• [EXTRACT]
** BEGIN **

# Hadoop Interview Questions

In this blog post, I will be writing a list of interview questions on Hadoop.

### **What is Hadoop**

When big data emerged as a problem, Hadoop evolved as a Solution to big data.

Apache Hadoop is a framework that provides us with various services or tools, to store and process big data.

It helps in analyzing big data and making business decisions out of it, which cannot be done using traditional systems.

### What are the main components of Hadoop

The main components of Hadoop are  
1\. Storage( Namenode, DataNode)  
2\. Processing framework yarn (resource manager, Node Manager)

### **What are active and passive NameNodes**

In a High availability architecture, there are 2 name nodes. i.e.

1. Active “NameNode” is the “NameNode” which works and runs in the cluster.
    
2. Passive “NameNode” is a standby “NameNode”, which has similar data as the active “NameNode”.
    

When the active “NameNode” fails, the passive “NameNode” replaces the active “NameNode” in the cluster.

### **How HDFS is fault tolerant**

When data is stored over HDFS, NameNode replicates the data in the server DataNode, which has a default value of 3. If any DataNode fails Namenode automatically copies data to another DataNode to make sure data is fault tolerant.

### **Why do we use Hdfs for files with large data sets but not when there are lot of small files?**

NameNode stores the metadata information regarding the file system in the RAM. Therefore, the amount of memory produces a limit to the number of files in my HDFS file system. In other words, too many files will lead to the generation of too much metadata. And, storing these metadata in the RAM will become a challenge. hence HDFS only works with large datasets instead large no.of small.

** END **

• [MATERIAL SHOWN]
** BEGIN **

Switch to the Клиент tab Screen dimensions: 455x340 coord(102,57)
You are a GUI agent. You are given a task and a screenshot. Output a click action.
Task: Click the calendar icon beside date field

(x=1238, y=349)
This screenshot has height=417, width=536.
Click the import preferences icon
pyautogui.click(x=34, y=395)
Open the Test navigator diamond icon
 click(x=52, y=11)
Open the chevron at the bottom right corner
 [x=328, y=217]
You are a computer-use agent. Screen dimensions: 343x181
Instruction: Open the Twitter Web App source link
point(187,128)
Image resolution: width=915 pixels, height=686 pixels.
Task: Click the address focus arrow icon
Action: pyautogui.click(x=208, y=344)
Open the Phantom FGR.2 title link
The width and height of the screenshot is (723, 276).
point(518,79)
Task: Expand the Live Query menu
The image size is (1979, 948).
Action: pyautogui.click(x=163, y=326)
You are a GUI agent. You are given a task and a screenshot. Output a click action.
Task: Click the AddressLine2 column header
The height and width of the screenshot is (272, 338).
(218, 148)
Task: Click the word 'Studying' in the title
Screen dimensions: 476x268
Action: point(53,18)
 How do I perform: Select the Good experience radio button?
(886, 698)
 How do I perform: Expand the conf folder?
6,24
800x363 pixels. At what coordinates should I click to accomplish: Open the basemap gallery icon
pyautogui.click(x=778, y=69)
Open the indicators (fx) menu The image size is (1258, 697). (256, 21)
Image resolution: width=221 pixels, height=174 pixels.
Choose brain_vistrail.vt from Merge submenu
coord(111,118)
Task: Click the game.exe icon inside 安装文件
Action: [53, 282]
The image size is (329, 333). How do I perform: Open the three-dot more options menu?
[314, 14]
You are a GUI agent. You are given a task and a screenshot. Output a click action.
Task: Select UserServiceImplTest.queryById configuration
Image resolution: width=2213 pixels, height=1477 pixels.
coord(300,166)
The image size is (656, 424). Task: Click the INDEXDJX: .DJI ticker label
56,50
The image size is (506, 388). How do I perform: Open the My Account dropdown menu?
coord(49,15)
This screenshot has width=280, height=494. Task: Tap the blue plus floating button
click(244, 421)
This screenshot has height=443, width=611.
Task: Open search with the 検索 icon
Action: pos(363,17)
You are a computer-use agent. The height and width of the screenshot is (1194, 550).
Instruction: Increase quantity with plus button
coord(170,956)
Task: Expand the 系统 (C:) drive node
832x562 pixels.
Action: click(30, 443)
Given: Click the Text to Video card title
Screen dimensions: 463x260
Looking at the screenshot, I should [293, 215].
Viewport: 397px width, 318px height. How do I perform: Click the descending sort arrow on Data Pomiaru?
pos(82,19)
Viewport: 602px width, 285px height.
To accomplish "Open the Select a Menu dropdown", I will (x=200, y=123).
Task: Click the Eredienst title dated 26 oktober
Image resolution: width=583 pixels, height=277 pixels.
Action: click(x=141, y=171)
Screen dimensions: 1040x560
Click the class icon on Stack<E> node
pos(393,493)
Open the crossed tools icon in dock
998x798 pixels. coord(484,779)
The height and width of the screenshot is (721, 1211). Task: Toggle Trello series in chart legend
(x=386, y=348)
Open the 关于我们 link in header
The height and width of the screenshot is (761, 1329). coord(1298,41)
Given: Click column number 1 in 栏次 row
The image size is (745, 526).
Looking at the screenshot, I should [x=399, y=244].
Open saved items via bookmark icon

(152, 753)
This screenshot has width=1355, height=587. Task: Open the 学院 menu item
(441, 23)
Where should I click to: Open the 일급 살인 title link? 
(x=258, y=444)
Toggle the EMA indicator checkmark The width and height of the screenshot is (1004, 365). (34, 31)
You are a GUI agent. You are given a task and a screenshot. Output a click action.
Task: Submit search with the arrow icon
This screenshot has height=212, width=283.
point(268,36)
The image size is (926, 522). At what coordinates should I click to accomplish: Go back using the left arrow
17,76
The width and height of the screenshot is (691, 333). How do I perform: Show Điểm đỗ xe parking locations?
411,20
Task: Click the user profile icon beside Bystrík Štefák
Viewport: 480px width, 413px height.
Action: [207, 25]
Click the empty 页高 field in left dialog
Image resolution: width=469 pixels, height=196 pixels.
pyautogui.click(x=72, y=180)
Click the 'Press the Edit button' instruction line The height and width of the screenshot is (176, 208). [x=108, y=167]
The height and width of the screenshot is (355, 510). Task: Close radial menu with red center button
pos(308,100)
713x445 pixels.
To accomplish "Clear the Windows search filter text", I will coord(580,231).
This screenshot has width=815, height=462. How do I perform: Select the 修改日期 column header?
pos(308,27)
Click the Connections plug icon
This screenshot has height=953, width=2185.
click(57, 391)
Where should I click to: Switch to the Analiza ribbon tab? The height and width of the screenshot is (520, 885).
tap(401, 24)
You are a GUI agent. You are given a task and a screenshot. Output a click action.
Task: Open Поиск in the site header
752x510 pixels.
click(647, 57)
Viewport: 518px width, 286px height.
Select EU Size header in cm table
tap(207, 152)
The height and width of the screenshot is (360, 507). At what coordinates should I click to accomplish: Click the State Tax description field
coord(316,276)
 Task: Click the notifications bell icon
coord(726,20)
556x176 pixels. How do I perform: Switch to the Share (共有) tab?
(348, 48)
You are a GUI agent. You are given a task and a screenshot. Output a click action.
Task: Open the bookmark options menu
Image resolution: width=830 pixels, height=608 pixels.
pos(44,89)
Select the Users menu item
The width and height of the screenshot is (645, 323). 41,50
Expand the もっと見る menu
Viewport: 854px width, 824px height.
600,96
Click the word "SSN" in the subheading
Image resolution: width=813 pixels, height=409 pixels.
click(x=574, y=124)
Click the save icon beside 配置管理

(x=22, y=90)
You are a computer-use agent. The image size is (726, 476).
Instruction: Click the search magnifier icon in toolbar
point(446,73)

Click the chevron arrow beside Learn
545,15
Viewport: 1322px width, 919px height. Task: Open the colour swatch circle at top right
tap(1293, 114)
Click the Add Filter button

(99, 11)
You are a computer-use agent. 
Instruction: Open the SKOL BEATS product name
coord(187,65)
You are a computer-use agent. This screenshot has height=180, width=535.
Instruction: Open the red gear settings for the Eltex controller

** END **

• [EXERCISE REQUIREMENTS]
1. In the Hadoop interview questions, what is the default number of copies NameNode makes when data is stored over HDFS?
2. Write the next part of the Hadoop interview questions text, starting after its final sentence.

• [RESULTS]
1. The default value is 3.

2.
### How do you define block, and what is the default block size?

Blocks are nothing but the smallest continuous locations in hard drive where data is stored. default block size of Hadoop 1 is 64 MB and Hadoop 2 is 128 MB.

### How does NameNode tackle data node failures?

NameNode periodically receives a Heartbeat (signal) from each of the DataNode in the cluster, which implies DataNode is functioning properly.

### What is a checkpoint?

Checkpointing” is a process that takes an FsImage, edit log and compacts them into a new FsImage. Thus, instead of replaying an edit log, the NameNode can load the final in-memory state directly from the FsImage.

### Name three modes which Hadoop can run?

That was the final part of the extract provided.